→ Excerpt to read
+---+

Study suggests men tend to judge overweight men less harshly than women. Photo by bikeriderlondon/Shutterstock
SURREY, England, April 7 (UPI) -- Both men and women tended to rate women with a higher body mass index as less attractive, but men were less harsh when rating the attractiveness of other men in a recent study, researchers say.
Researchers in England had male and female study participants conduct interviews of other men and women. Afterward, they were asked to rate the attractiveness of the interviewee. Their scores were analyzed for the relationship between body size and perceived beauty.
The findings suggest men are less harsh when judging their fellow men with high BMIs, while both men and women rated larger women as less attractive.
"This is the first study that looks at the relationship between BMI and attractiveness, from both gender's perspective," Sonia Oreffice, an economist at the University of Surrey, said in a news release.

+---+

→ Supplied data
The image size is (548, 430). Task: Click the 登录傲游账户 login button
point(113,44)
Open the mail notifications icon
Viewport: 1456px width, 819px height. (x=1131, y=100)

+---+

→ Brief
Please check whether each statement agrees with the article on BMI and attractiveness above, answering yes or no and quoting the words of the article that decide it. (a) Participants rated the attractiveness of the people they interviewed after the interviews were over. (b) Only women in the study rated women with a higher body mass index as less attractive. (c) Sonia Oreffice is an economist at the University of Surrey.

→ Exercise answer
(a) Yes: "Afterward, they were asked to rate the attractiveness of the interviewee."
(b) No: "Both men and women tended to rate women with a higher body mass index as less attractive"
(c) Yes: "Sonia Oreffice, an economist at the University of Surrey"